----- Supplied material -----

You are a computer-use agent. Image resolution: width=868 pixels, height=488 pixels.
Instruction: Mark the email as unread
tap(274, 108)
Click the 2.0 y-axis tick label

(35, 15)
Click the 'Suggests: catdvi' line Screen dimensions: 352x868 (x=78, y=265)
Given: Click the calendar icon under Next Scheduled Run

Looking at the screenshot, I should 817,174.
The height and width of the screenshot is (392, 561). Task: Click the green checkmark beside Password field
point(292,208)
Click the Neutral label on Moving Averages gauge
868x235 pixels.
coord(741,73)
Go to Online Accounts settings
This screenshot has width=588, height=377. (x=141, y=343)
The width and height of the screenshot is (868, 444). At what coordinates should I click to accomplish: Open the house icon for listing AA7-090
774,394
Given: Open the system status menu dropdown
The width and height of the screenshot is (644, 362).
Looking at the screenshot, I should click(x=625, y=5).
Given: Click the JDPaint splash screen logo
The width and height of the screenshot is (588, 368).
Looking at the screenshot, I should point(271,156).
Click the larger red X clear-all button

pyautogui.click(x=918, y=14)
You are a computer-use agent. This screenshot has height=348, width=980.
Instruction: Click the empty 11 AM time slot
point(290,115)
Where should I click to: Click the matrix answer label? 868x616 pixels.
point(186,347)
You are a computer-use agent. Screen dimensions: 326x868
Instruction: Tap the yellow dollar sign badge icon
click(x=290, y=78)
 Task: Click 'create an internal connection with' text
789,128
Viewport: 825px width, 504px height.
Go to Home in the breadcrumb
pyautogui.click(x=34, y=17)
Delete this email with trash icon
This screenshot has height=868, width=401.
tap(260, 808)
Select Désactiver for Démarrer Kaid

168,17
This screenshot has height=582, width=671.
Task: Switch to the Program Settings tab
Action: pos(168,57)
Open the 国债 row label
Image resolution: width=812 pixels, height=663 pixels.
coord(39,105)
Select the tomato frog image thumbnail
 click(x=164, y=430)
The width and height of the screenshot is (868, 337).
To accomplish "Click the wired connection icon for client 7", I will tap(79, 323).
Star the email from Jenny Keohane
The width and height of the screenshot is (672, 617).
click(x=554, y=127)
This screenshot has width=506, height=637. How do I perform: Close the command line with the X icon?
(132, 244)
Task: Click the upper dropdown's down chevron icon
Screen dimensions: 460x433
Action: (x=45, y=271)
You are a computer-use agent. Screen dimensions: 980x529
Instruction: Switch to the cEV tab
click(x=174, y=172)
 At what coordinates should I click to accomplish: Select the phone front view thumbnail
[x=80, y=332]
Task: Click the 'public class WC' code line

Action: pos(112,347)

-----

Please copy every line of the material that contains the word "agent".

You are a computer-use agent. Image resolution: width=868 pixels, height=488 pixels.
You are a computer-use agent. This screenshot has height=348, width=980.
You are a computer-use agent. Screen dimensions: 326x868
You are a computer-use agent. Screen dimensions: 980x529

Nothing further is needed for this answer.